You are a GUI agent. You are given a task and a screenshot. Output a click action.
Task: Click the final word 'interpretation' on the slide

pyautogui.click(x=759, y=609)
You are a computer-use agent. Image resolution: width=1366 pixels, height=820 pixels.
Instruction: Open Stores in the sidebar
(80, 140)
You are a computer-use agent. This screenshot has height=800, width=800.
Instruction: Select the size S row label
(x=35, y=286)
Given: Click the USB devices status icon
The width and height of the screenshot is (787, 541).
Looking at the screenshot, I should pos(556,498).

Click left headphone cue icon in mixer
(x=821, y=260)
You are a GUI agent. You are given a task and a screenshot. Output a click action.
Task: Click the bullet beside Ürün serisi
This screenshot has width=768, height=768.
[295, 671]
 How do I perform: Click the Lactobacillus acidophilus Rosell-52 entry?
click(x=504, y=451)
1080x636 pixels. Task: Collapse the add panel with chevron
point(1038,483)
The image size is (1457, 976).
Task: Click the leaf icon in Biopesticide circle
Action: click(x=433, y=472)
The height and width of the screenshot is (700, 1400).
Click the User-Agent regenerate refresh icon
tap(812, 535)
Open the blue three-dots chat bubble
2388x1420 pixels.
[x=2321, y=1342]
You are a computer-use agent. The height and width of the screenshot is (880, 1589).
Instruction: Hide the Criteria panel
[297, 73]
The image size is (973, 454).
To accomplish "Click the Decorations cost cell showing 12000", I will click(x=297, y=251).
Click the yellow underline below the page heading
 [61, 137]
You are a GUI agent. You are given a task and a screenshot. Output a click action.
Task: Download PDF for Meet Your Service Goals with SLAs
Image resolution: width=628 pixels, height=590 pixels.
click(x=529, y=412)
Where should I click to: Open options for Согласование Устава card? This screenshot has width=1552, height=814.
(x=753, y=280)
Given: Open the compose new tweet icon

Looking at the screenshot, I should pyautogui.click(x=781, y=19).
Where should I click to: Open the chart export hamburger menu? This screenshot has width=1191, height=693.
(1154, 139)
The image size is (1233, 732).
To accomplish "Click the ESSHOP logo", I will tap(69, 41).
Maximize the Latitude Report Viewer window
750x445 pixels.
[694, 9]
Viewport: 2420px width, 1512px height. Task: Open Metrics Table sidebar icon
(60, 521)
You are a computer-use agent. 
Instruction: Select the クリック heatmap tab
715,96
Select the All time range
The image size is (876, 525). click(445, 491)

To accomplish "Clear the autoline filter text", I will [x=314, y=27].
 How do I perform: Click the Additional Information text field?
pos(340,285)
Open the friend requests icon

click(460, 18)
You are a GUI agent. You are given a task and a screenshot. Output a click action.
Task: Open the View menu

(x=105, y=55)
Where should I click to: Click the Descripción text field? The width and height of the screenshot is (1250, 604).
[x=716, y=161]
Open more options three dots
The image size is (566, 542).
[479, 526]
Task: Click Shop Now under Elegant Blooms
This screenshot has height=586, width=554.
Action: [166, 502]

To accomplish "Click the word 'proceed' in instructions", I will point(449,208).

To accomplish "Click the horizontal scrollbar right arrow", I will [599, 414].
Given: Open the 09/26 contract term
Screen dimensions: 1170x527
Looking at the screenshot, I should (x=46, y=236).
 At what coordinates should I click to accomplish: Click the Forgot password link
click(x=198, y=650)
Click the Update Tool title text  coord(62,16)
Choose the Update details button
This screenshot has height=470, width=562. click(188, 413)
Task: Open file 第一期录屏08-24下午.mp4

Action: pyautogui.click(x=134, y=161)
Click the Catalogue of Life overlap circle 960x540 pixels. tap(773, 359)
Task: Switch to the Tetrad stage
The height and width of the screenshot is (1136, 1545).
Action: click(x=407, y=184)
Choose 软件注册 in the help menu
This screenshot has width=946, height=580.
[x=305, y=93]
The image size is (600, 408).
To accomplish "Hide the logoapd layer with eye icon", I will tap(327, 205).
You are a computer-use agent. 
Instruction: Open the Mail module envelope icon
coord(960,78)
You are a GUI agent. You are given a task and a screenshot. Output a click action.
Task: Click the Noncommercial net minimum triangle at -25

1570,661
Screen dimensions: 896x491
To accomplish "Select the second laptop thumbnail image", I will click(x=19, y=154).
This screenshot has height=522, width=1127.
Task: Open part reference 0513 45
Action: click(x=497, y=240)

------------

Description of the task:
Set down each record above without changing a single word.

Result for this exercise:
You are a GUI agent. You are given a task and a screenshot. Output a click action.
Task: Click the final word 'interpretation' on the slide

pyautogui.click(x=759, y=609)
You are a computer-use agent. Image resolution: width=1366 pixels, height=820 pixels.
Instruction: Open Stores in the sidebar
(80, 140)
You are a computer-use agent. This screenshot has height=800, width=800.
Instruction: Select the size S row label
(x=35, y=286)
Given: Click the USB devices status icon
The width and height of the screenshot is (787, 541).
Looking at the screenshot, I should pos(556,498).

Click left headphone cue icon in mixer
(x=821, y=260)
You are a GUI agent. You are given a task and a screenshot. Output a click action.
Task: Click the bullet beside Ürün serisi
This screenshot has width=768, height=768.
[295, 671]
 How do I perform: Click the Lactobacillus acidophilus Rosell-52 entry?
click(x=504, y=451)
1080x636 pixels. Task: Collapse the add panel with chevron
point(1038,483)
The image size is (1457, 976).
Task: Click the leaf icon in Biopesticide circle
Action: click(x=433, y=472)
The height and width of the screenshot is (700, 1400).
Click the User-Agent regenerate refresh icon
tap(812, 535)
Open the blue three-dots chat bubble
2388x1420 pixels.
[x=2321, y=1342]
You are a computer-use agent. The height and width of the screenshot is (880, 1589).
Instruction: Hide the Criteria panel
[297, 73]
The image size is (973, 454).
To accomplish "Click the Decorations cost cell showing 12000", I will click(x=297, y=251).
Click the yellow underline below the page heading
 [61, 137]
You are a GUI agent. You are given a task and a screenshot. Output a click action.
Task: Download PDF for Meet Your Service Goals with SLAs
Image resolution: width=628 pixels, height=590 pixels.
click(x=529, y=412)
Where should I click to: Open options for Согласование Устава card? This screenshot has width=1552, height=814.
(x=753, y=280)
Given: Open the compose new tweet icon

Looking at the screenshot, I should pyautogui.click(x=781, y=19).
Where should I click to: Open the chart export hamburger menu? This screenshot has width=1191, height=693.
(1154, 139)
The image size is (1233, 732).
To accomplish "Click the ESSHOP logo", I will tap(69, 41).
Maximize the Latitude Report Viewer window
750x445 pixels.
[694, 9]
Viewport: 2420px width, 1512px height. Task: Open Metrics Table sidebar icon
(60, 521)
You are a computer-use agent. 
Instruction: Select the クリック heatmap tab
715,96
Select the All time range
The image size is (876, 525). click(445, 491)

To accomplish "Clear the autoline filter text", I will [x=314, y=27].
 How do I perform: Click the Additional Information text field?
pos(340,285)
Open the friend requests icon

click(460, 18)
You are a GUI agent. You are given a task and a screenshot. Output a click action.
Task: Open the View menu

(x=105, y=55)
Where should I click to: Click the Descripción text field? The width and height of the screenshot is (1250, 604).
[x=716, y=161]
Open more options three dots
The image size is (566, 542).
[479, 526]
Task: Click Shop Now under Elegant Blooms
This screenshot has height=586, width=554.
Action: [166, 502]

To accomplish "Click the word 'proceed' in instructions", I will point(449,208).

To accomplish "Click the horizontal scrollbar right arrow", I will [599, 414].
Given: Open the 09/26 contract term
Screen dimensions: 1170x527
Looking at the screenshot, I should (x=46, y=236).
 At what coordinates should I click to accomplish: Click the Forgot password link
click(x=198, y=650)
Click the Update Tool title text  coord(62,16)
Choose the Update details button
This screenshot has height=470, width=562. click(188, 413)
Task: Open file 第一期录屏08-24下午.mp4

Action: pyautogui.click(x=134, y=161)
Click the Catalogue of Life overlap circle 960x540 pixels. tap(773, 359)
Task: Switch to the Tetrad stage
The height and width of the screenshot is (1136, 1545).
Action: click(x=407, y=184)
Choose 软件注册 in the help menu
This screenshot has width=946, height=580.
[x=305, y=93]
The image size is (600, 408).
To accomplish "Hide the logoapd layer with eye icon", I will tap(327, 205).
You are a computer-use agent. 
Instruction: Open the Mail module envelope icon
coord(960,78)
You are a GUI agent. You are given a task and a screenshot. Output a click action.
Task: Click the Noncommercial net minimum triangle at -25

1570,661
Screen dimensions: 896x491
To accomplish "Select the second laptop thumbnail image", I will click(x=19, y=154).
This screenshot has height=522, width=1127.
Task: Open part reference 0513 45
Action: click(x=497, y=240)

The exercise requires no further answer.